28

Ужинал я тоже у фройляйн Штарк, на кухне. Дядюшка вернулся только ночью, из «Портера», так что в очередной раз был препровожден в постель насильственным способом. На следующий день он был бледен и смотрел на меня своими налитыми кровью водянистыми каценячьими глазами. Может, фройляйн Штарк уже успела разболтать ему, что я решил стать хорошим человеком? Но зачем ему сердиться на меня за это решение? Он ведь и сам превратился из Каца в священника и служителя духа, в почтенного прелата, всеми уважаемого хранителя монастырской библиотеки, к которому съезжаются ученые со всего света. Нет, причина дядюшкиного недовольства была не в этом, за это он не мог на меня рассердиться. Ему не нравилось что-то другое. Ему не нравилось то, что я откопал в каталожном ящичке и выволок на свет Божий род Кацев. Да, вот в чем было дело. Кацам надлежит оставаться в темноте, спрятанными и невидимыми для посторонних глаз, как всему, что связано с этим родом; в конце концов, именно ради этого он и пробивался в служители духа — ради того, чтобы преодолеть в себе темное начало. Изъять крамолу! Подальше от греха! Однако это оказалось не так-то просто: господа ассистенты находили своеобразное удовольствие и развлечение в том, чтобы делиться со мной своими интимными знаниями по каценячьей теме. Они баловали меня разными раритетами, которые я вовсе не заказывал, охотно развязывали канцелярские папки, случайно находили то какую-нибудь фотографию, то какое-нибудь письмо.

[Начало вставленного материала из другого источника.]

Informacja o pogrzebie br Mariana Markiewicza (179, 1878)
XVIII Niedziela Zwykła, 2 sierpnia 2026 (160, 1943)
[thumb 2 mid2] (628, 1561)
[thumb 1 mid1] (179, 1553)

— У нас такой закон: один исследователь помогает другому, — говорил Шторхенбайн с убийственно серьезной физиономией.

Раздор? Ссора? Нет, я, пожалуй, выразил бы это так: наши отношения с дядюшкой остыли — я ведь не был для него так уж важен. Важно и реально лишь Слово, повторял дядюшка, а все остальное — вздор, не имеющий значения, бледный иллюзорный мир простаков, не хватающих звезд с неба.

Может, он имел в виду меня?

Прежде всего он имел в виду фройляйн Штарк, и мне это казалось страшно несправедливым: без нее он просто пропал бы — она утюжила ему его сутаны, варила и жарила, сметала пыль с книг, натирала пол в зале, надраивала до блеска колонны, чистила сортиры, а когда монсеньер возвращался домой ночью пьяный, как сапожник, она надевала на него ночную рубаху, как слуга Лампе надевал своему поборнику критики разума пояс для чулок. Слышала ли она когда-нибудь хоть слово благодарности? Вряд ли. Да и зачем ей благодарность? Это же все вздор, не имеющий значения, призрачная жизнь в иллюзорном мире простаков. К тому же, вылезая утром из кровати, дядюшка уже не помнил, как он в нее попал.

Одним словом, для дядюшки я был отныне отрезанный ломоть, зато теперь я совсем другими глазами смотрел на фройляйн Штарк. Она это заслужила, честное слово! Без нее книжный ковчег давно бы уже налетел на рифы, скрипторий погряз в пьянстве, а дядюшка кончил свою карьеру под забором. Это она, а не Шторхенбайн, держала в руках смотрителей, это она начинала день и поила нас кофе, а вечером, когда Вечерняя Красавица выписывала свои круги на сверкающем льду паркета в зале, объявляла его законченным. Она была единственной женщиной на борту ковчега, и по воскресеньям, когда она меняла свой альпийский наряд — вельветовые брюки и клетчатую рубаху — на юбку и блузку, она нравилась мне больше, чем многие из наших посетительниц.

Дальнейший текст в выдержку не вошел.